■ Exercise requirements ■
Among the entries below, find the lines that hold the word "accomplish" and report them.

■ Data to examine ■
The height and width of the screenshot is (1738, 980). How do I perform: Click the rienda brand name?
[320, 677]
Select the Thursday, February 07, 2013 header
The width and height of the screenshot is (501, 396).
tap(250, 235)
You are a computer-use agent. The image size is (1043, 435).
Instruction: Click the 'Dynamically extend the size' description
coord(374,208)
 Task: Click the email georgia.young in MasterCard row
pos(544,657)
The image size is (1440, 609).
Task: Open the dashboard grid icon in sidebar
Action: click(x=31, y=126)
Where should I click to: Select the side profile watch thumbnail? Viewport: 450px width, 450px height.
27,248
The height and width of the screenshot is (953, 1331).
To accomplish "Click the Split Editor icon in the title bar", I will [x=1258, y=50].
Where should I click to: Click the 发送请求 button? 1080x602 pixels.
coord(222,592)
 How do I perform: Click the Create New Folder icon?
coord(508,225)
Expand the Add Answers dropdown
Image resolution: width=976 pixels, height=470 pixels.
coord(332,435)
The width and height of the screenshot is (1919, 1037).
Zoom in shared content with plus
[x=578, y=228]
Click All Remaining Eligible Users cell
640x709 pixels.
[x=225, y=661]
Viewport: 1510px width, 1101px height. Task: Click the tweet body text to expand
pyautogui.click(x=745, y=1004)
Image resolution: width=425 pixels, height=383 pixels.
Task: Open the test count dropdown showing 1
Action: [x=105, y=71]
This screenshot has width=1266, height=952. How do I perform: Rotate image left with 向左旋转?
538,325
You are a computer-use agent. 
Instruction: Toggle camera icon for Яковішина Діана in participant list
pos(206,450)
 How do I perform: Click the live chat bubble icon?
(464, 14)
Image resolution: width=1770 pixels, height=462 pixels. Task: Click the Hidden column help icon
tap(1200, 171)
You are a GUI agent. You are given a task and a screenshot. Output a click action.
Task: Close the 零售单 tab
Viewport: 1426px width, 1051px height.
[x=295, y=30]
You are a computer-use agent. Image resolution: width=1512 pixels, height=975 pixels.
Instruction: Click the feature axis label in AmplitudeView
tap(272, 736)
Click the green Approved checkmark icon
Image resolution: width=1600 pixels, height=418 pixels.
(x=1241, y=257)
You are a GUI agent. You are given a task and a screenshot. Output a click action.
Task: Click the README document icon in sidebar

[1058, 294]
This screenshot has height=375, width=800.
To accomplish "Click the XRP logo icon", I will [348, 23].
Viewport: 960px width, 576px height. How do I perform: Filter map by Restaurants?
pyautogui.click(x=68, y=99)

■ Result ■
To accomplish "Click the Split Editor icon in the title bar", I will [x=1258, y=50].
To accomplish "Click the XRP logo icon", I will [348, 23].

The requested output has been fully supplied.